Diese Problematik wurde vom Niederländischen Normungsinstitut (NEN) aufgegriffen. Unter Beteiligung von Fahrrad- und Helmherstellern wurde eine nationale Spezifikation für Helme von E-Bike-Nutzern erarbeitet und mittlerweile veröffentlicht (NTA 8776). Die Spezifikation basiert auf der DIN EN 1078 "Helme für Radfahrer und für Benutzer von Skateboards und Rollschuhen". Die Anforderungen wurden jedoch den Gegebenheiten angepasst. Es wurde von einer höheren Durchschnittsgeschwindigkeit ausgegangen und dementsprechend wurden die Prüfkräfte für den Aufprall erhöht. Des Weiteren ist der durch den Helm abgedeckte Kopfbereich vergrößert. Insbesondere die gefährdeten Schläfen und der Nackenbereich sind nun deutlich besser geschützt.

Seit Januar 2017 ist es in den Niederlanden offiziell zulässig, einen Helm gemäß NTA 8776 anstatt eines UN-ECE R 22 konformen Mopedhelms zu tragen.

Auf europäischer Ebene wurde im CEN/TC 158 „Head protection“ beschlossen, eine europäische Spezifikation zu Helmen für E-Bike-Nutzer zu erarbeiten.
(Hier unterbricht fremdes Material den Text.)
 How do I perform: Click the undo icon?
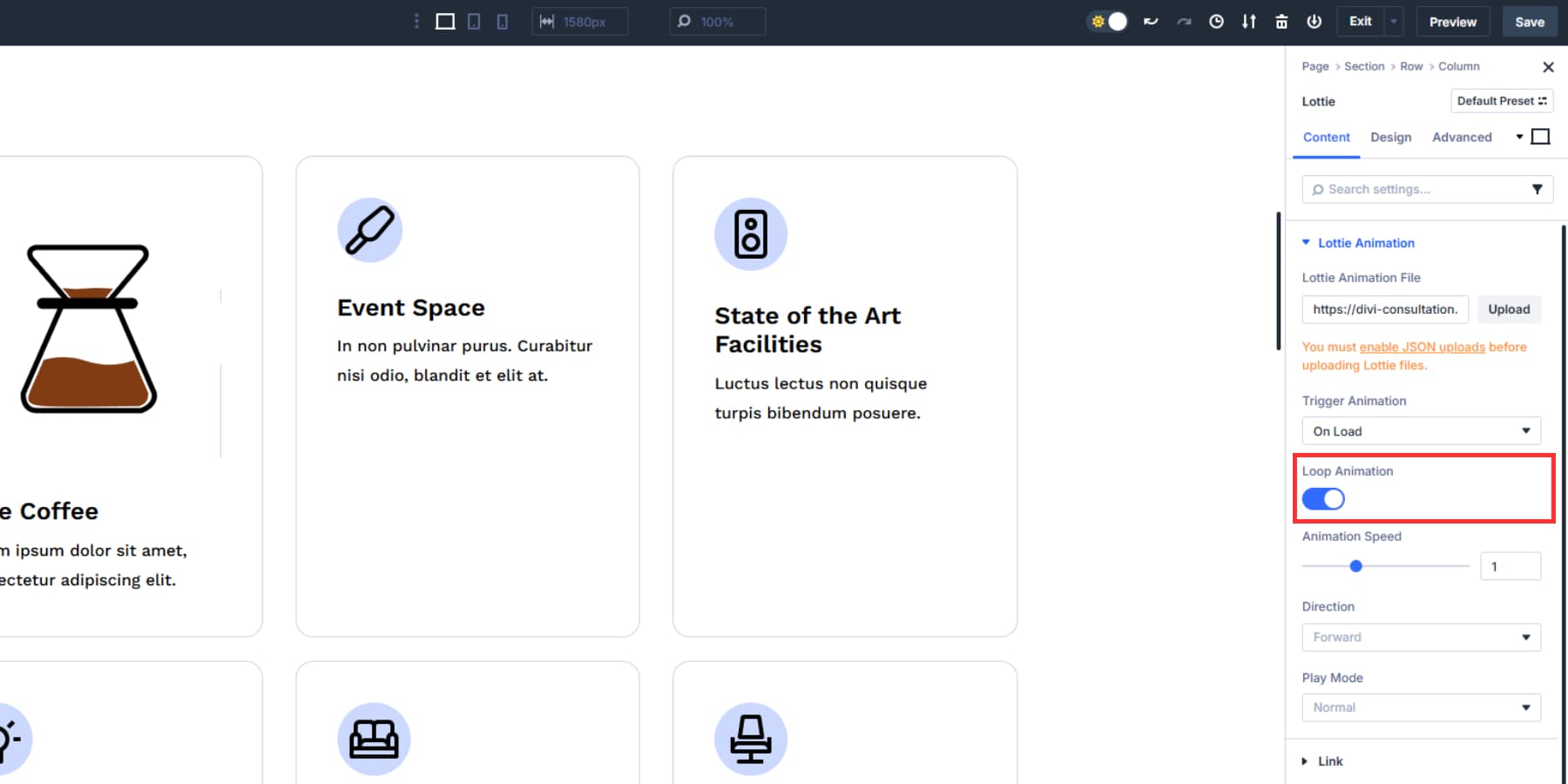click(1151, 21)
Die Arbeiten haben mittlerweile begonnen. Um die Anforderungen der Spezifikation festzulegen, werden derzeit sowohl die niederländische Spezifikation NTA 8776 als auch die DIN EN 1078 zu Helmen für Fahrradfahrer ausgewertet. Die Anforderungen der NTA 8776 wurden durch Untersuchungen der Niederländischen Organisation für angewandte naturwissenschaftliche Forschung (TNO) bestätigt. In der europäischen Arbeitsgruppe wird derzeit eine Liste mit notwendigen Anpassungen und neu aufzunehmenden Anforderungen erstellt. Aus Verbrauchersicht stellt die NTA 8776 eine gute Grundlage dar, jedoch müssen zusätzliche Aspekte aufgenommen werden. Hierzu zählen u.a. eingebauter Visor/Sonnenschutz, Anbringung von Zubehör (z.B. Action Cam), Schutz gegen kalten Wind sowie ausreichende Wahrnehmung von Umgebungsgeräuschen.

Die Verbrauchervertretung wird sich dafür einsetzen, dass nach Veröffentlichung der europäischen Spezifikation andere europäische Länder dem Vorbild der Niederlande folgen und die Nutzung eines Helmes entsprechend der Spezifikation zulassen.